▶ _Data to process_
####################
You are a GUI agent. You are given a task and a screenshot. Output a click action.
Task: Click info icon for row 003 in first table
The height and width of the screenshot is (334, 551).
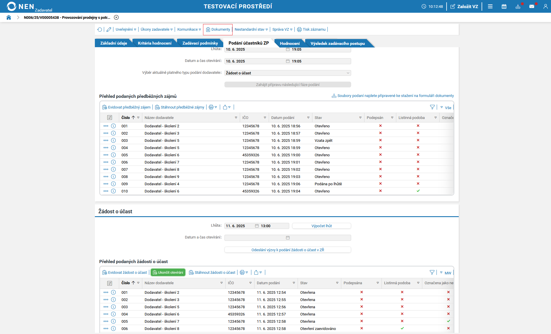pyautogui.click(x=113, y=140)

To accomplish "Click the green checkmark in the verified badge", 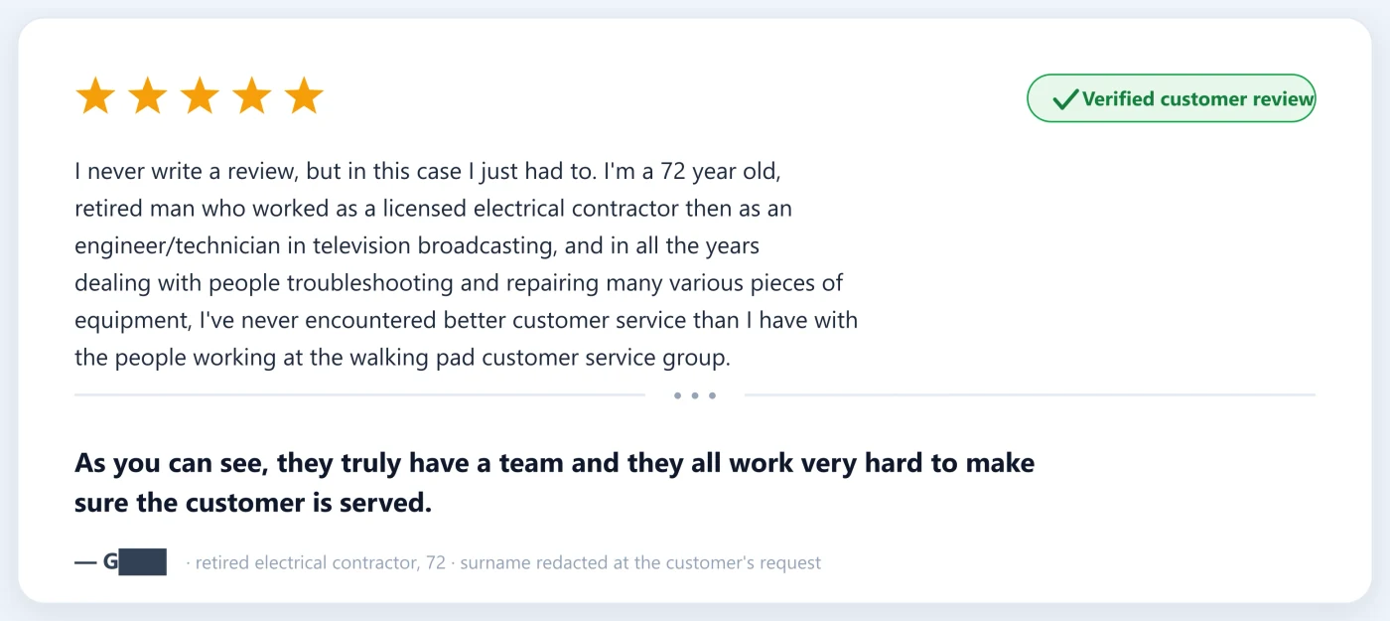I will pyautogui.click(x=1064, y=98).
####################
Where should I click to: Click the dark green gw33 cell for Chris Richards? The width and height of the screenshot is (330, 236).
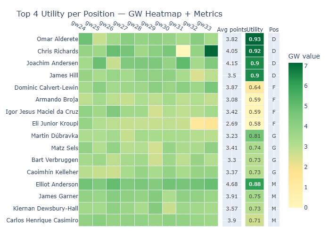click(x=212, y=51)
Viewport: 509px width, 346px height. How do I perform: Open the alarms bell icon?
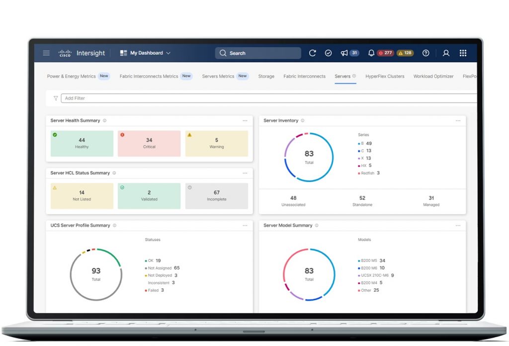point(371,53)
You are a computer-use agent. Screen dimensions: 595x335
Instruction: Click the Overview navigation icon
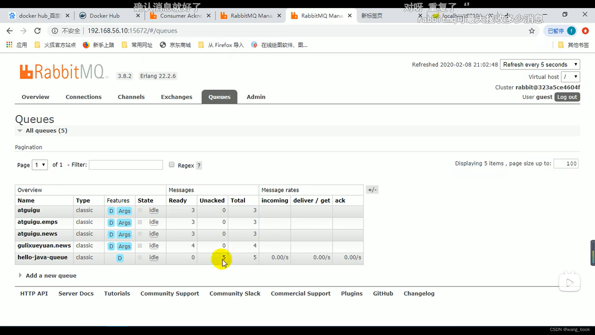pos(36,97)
####################
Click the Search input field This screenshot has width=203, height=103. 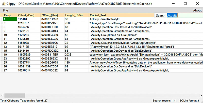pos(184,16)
####################
Return every line of the listing above that contains the string "icon". Case counts.

Task: Click info icon for row 003 in first table
Viewport: 509px width, 346px height. How do I perform: Open the alarms bell icon?
Instruction: Click the Overview navigation icon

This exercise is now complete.